Le 72ème Festival de Locarno a commencé ce mercredi 7 août 2019. Il a lieu jusqu’au 17 août. Format Court couvre le festival pour la première fois et vous propose au jour le jour une sélection de courts-métrages anciennement programmés au festival, visibles en ligne, sélectionnés voire primés lors de précédentes éditions. Certains films ont été chroniqués en leurs temps sur notre site, d’autres ont été récemment découverts en vue de notre focus consacré au festival. C’est le cas de Rewind Forward de Justin Stoneham, un documentaire poignant ayant reçu le Pardino d’or du meilleur court-métrage suisse en 2017.

Le film retrace l’histoire du réalisateur et évoque sa relation complexe à sa mère. Celle-ci a eu un AVC quand il avait 4 ans. Elle est devenue handicapée, paralysée et incapable de parler. Bien après le décès de son père, Justin Stoneham découvre des enregistrements VHS de son enfance et des images de sa mère avant et après l’accident. Avant, la caméra la filme en pleine possession de ses moyens, belle, tendre, amoureuse, féminine et drôle; ce sont des images dont il se souvient à peine, ayant été très jeune au moment de l’accident qui a bouleversé la vie de chaque membre de la famille Stoneham. Après, la caméra filme la mère diminuée, assistée, perdue, mais aussi souriante par moments, sous le regard bienveillant de son mari et celui attristé, embarrassé de ses enfants et parents.

Après la découverte de ces images bouleversantes mais aussi après 12 ans d’absence et d’éloignement, le réalisateur décide de retrouver sa mère qui vit dans un centre spécialisé.

Son film montre ces retrouvailles. Justin Stoneham n’est plus cinéaste, il redevient l’enfant, celui qui a cherché longtemps à retrouver sa mère et qui n’a pas reconnu la femme revenue à la maison après plusieurs mois de coma, celui qui pousse timidement la porte de la chambre où elle réside désormais.

Il se raconte sans détours, revient sur son enfance, son quotidien entre souffrance, honte, culpabilité et forme de deuil vis-à-vis de sa mère, présente mais absente en même temps.

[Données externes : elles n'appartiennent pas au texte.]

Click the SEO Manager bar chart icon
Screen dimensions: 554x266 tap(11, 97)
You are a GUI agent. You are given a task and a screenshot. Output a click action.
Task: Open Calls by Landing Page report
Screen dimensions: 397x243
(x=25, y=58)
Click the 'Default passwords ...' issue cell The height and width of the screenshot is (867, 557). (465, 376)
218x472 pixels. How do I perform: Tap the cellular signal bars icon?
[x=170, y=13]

En pointillé, surgit aussi le besoin de se protéger, de s’éloigner d’un passé trop lourd et de se construire seul.

En face, surgit une femme qui a vieilli, mais qui a gardé un brin de malice aperçu dans les premières images, celles avant l’accident. Une femme qui a souffert mais qui ne juge pas l’éloignement de son fils. La pudeur est de mise dans ce film qui retrace un parcours, celui d’un passé enterré vers un présent et un avenir assumé.

Du point de vue formel, les images d’archives (le passé avec et sans nuages) et celles des retrouvailles (la relation renouée entre une mère et son enfant) s’harmonisent entre voix-off et dialogues timides avec comme objectif un rapprochement, un lien, une vérité entre deux êtres qui n’auraient pas dû être séparés. Ces images disent beaucoup par les regards, les mots et les non-dits de chacun.

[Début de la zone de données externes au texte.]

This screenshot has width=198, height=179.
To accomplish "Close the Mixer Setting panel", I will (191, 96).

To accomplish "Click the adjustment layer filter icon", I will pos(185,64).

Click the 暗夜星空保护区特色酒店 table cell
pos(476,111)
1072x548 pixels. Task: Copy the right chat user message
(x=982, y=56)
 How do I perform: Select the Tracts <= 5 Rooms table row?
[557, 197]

Le film est un témoignage poignant, déchirant sur la relation d’un fils à sa mère, sur la façon dont un proche appréhende et finalement accepte le handicap de sa mère et sur l’amour et le pardon réciproques. Une formidable leçon de vie, un documentaire nécessaire rendu possible par une histoire terriblement difficile et personnelle, primée il y a 2 ans à Locarno, découvert avec bonheur et émotion sur le Net.